Background: The prognosis for non-seminomatous extragonadal germ cell tumors (EGCTs), especially mediastinal, has been shown to be worse than for seminomatous EGCTs.
Patients and methods: Fourteen patients with EGCT (seven pure seminomas and seven non-seminomas) were treated at the Kanazawa University Hospital between 1992 and 2014; the primary tumor sites were mediastinum in nine patients and retroperitoneum in five patients. All patients were treated with cisplatin-based combination chemotherapeutic regimens followed by a multimodal strategy that included high-dose chemotherapy (HDCT), aggressive surgery, and early salvage chemotherapy.
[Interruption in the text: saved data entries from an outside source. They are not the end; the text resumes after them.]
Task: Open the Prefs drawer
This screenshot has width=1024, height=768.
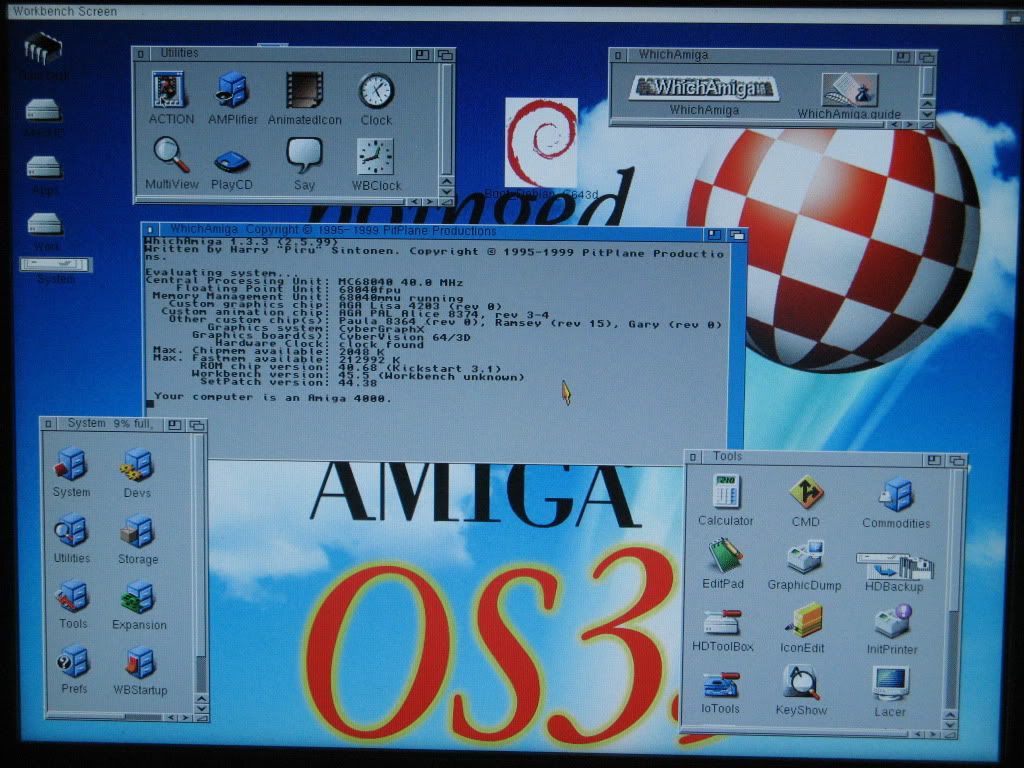Action: 73,661
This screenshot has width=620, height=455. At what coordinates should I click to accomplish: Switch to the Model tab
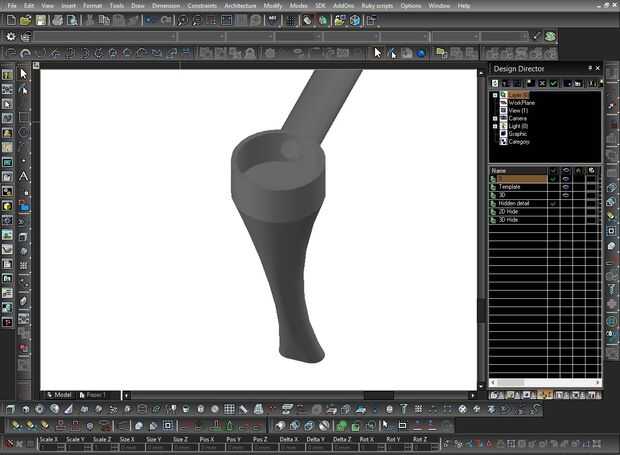[x=62, y=395]
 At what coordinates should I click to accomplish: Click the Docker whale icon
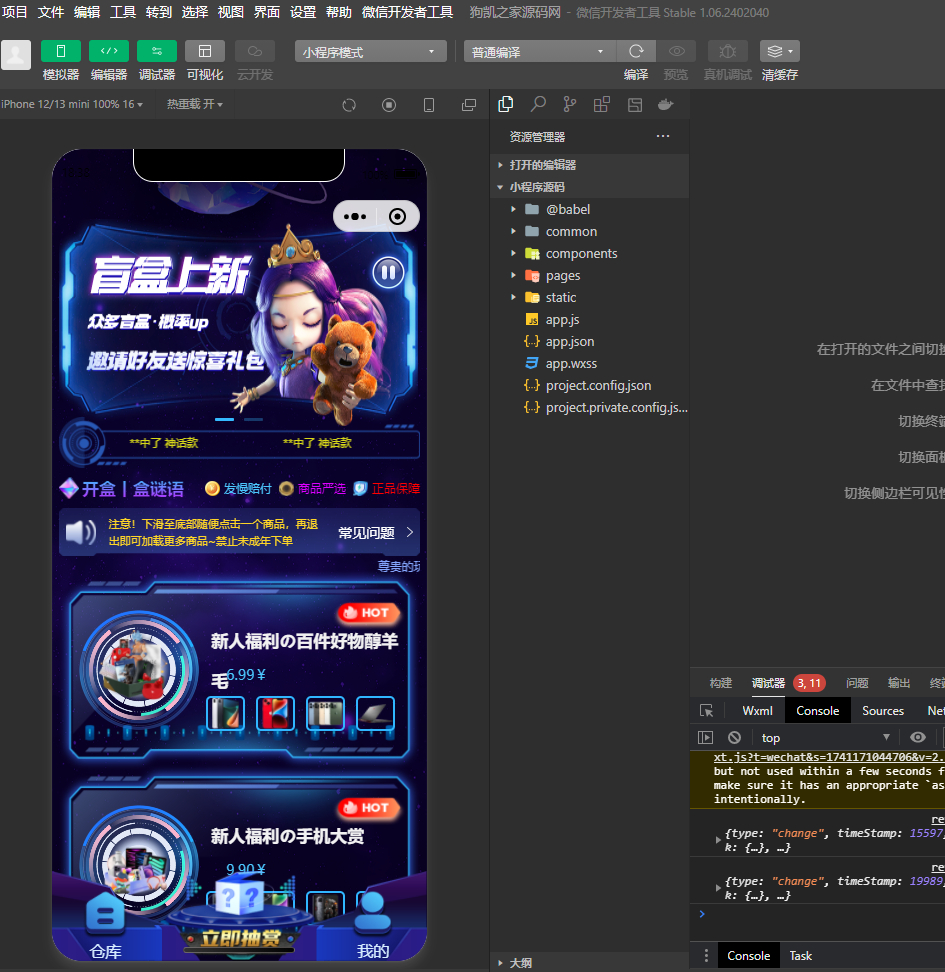(x=666, y=104)
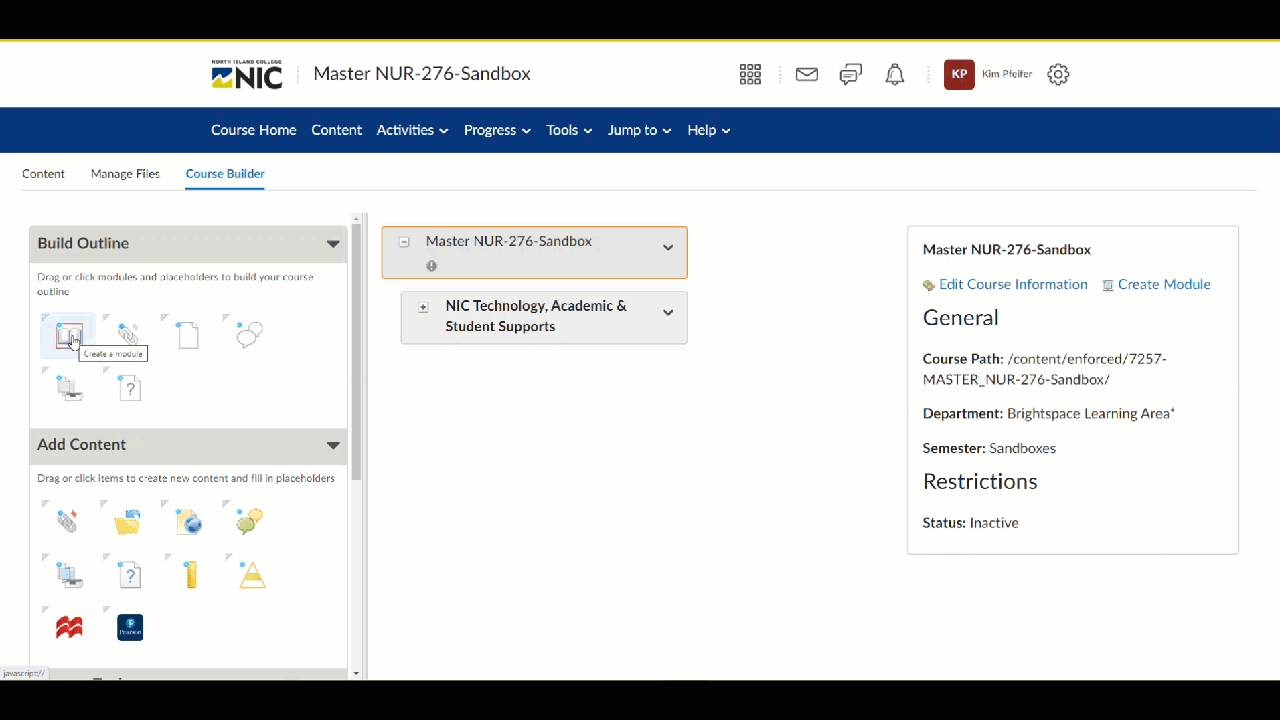Open the folder upload file icon
Viewport: 1280px width, 720px height.
(128, 520)
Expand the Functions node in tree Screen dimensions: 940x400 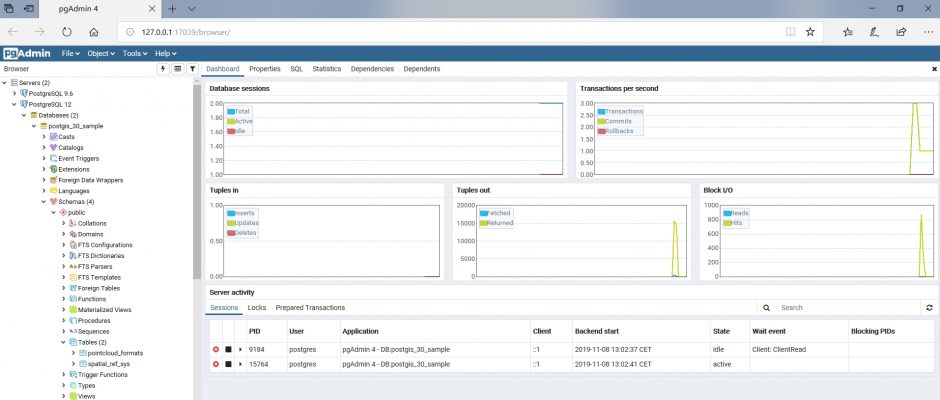(x=65, y=298)
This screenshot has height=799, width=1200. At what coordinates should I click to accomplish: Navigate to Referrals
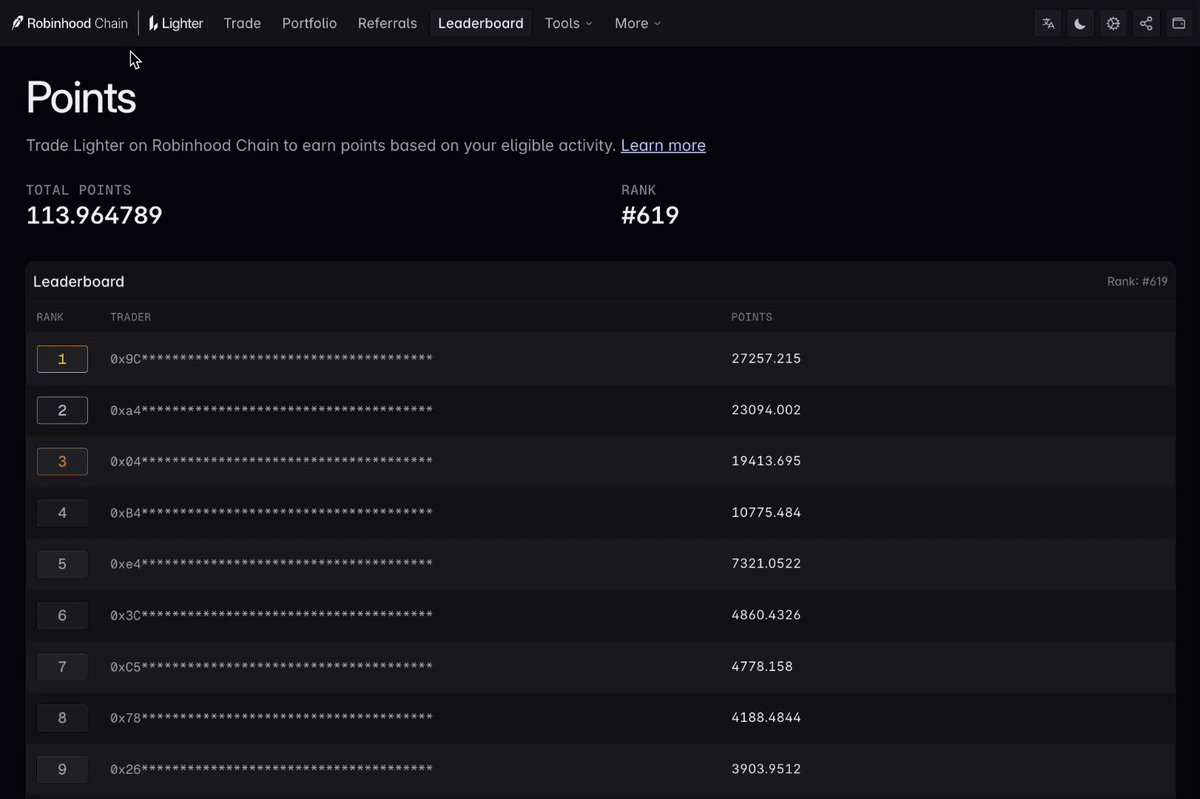click(387, 23)
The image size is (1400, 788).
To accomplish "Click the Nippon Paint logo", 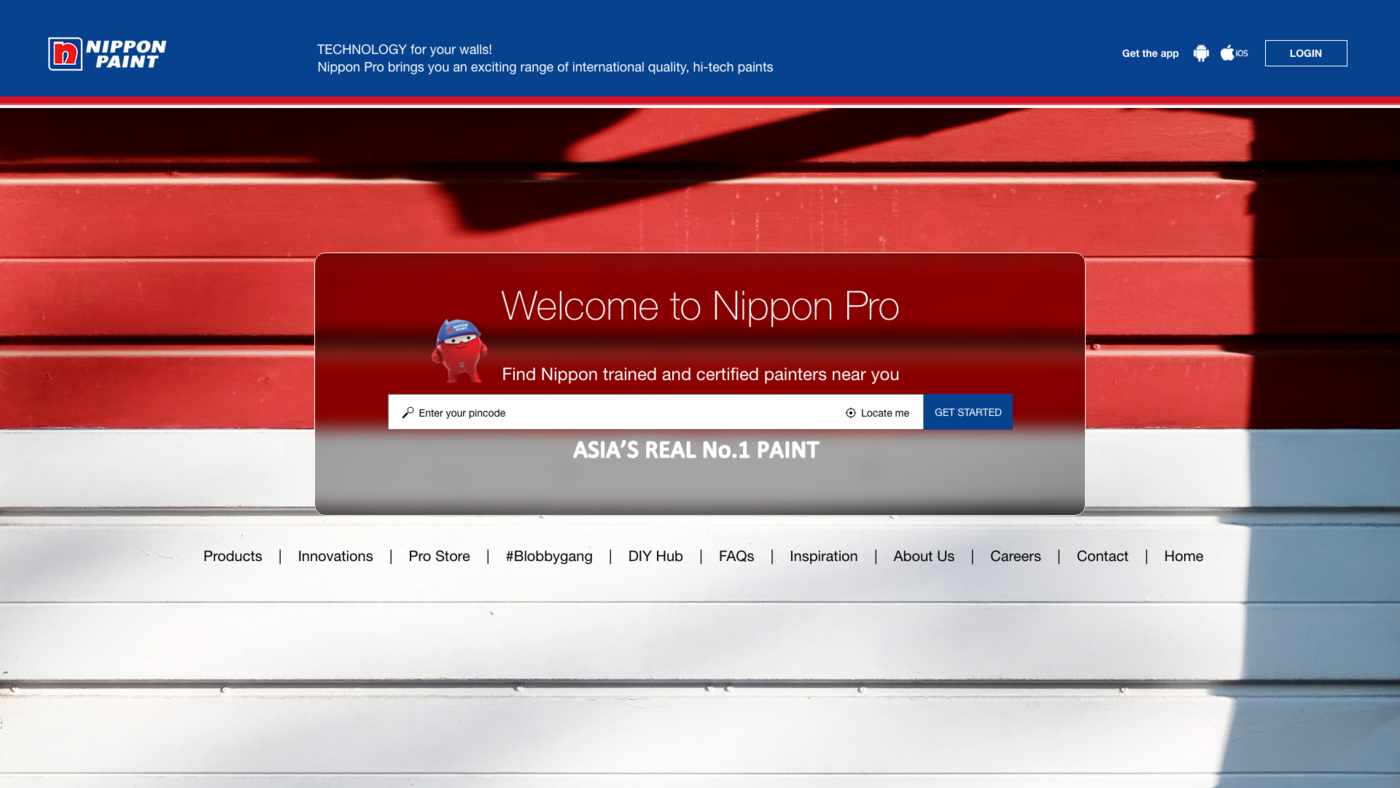I will (x=108, y=54).
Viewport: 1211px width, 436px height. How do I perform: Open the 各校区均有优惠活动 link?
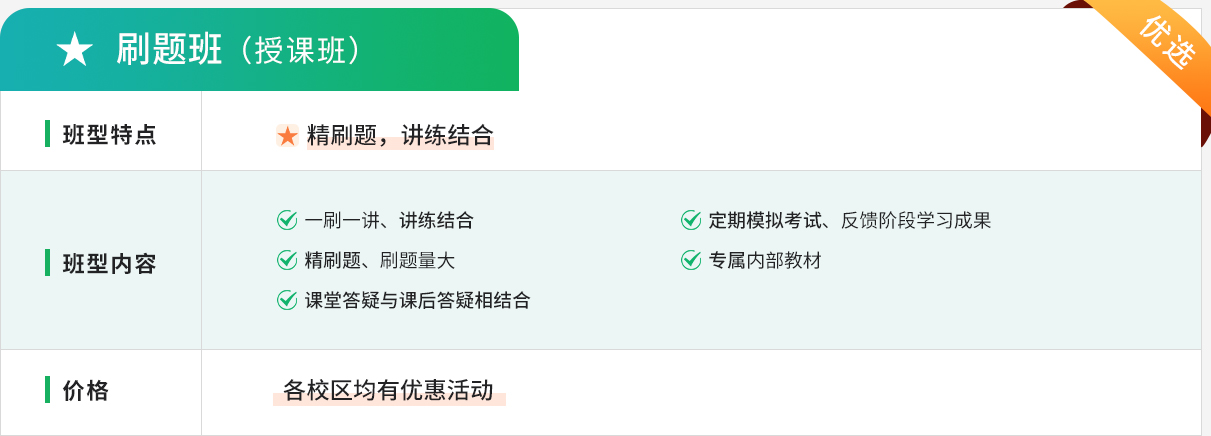[389, 390]
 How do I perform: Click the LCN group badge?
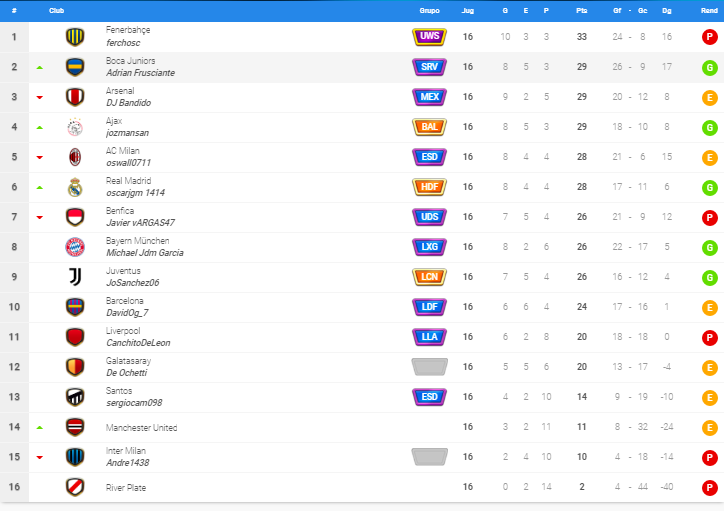point(429,277)
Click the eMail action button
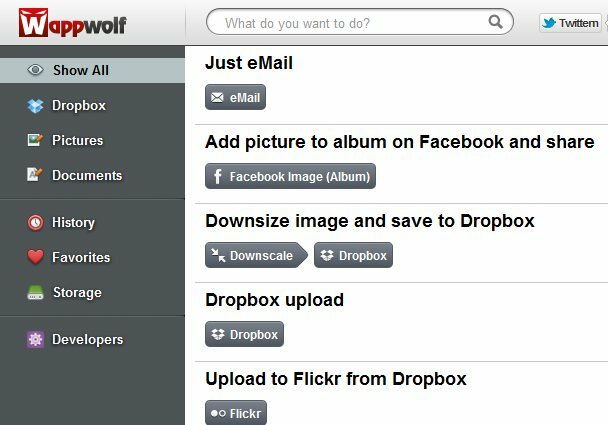This screenshot has height=425, width=608. click(235, 97)
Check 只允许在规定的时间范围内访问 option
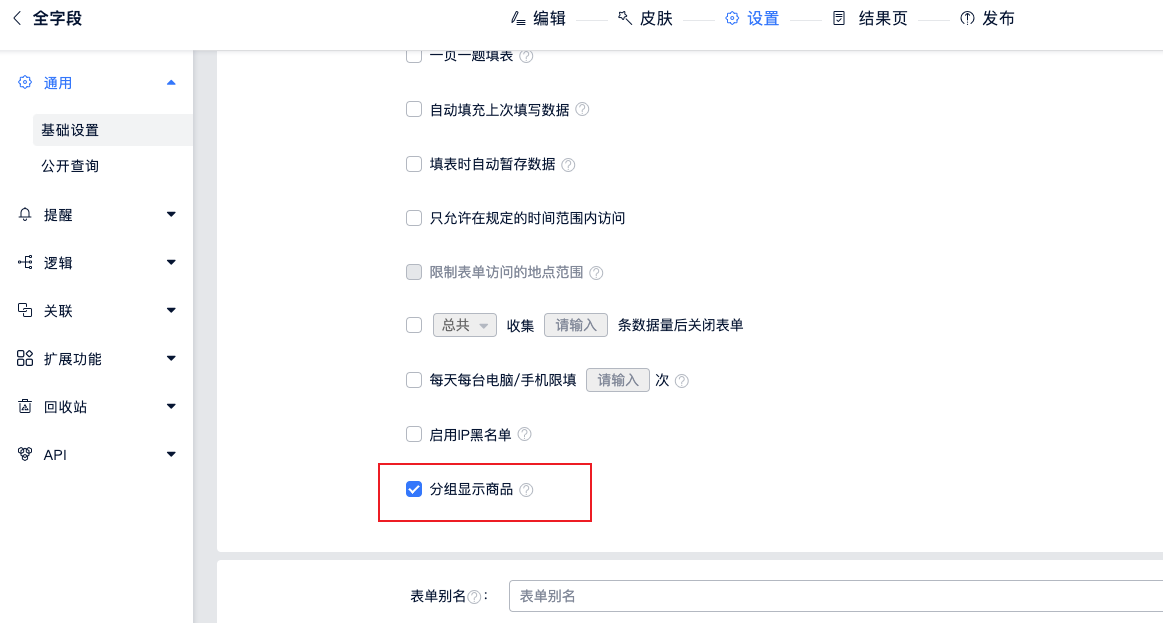This screenshot has height=623, width=1163. [x=414, y=218]
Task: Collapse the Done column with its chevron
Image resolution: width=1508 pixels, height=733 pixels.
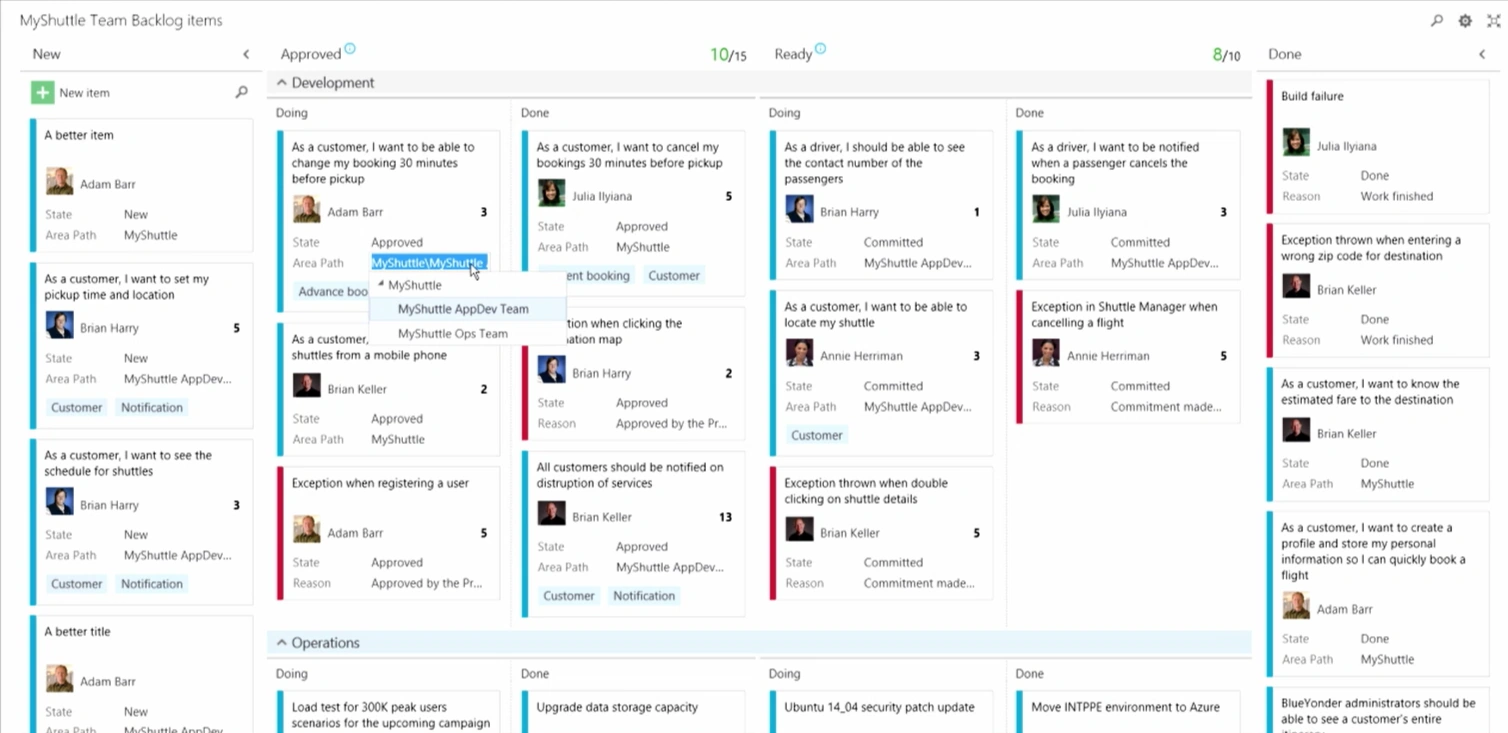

Results: Although all patients with seminomatous EGCT achieved long-term survival, almost all patients with non-seminomatous EGCT had elevated serum tumor markers and high mortality rates. However, we experienced that patients with mediastinal non-seminomatous EGCT achieved long-term cancer-free survival with HDCT. The 5-year overall survival of patients with seminomatous and non-seminomatous EGCT was 100% and 44%, respectively.
Conclusion: Herein we describe the treatment outcomes of patients with EGCT at our Institute and propose HDCT reconsideration for poor-risk patients.
Keywords: Extragonadal germ cell tumor; high-dose chemotherapy; salvage therapy.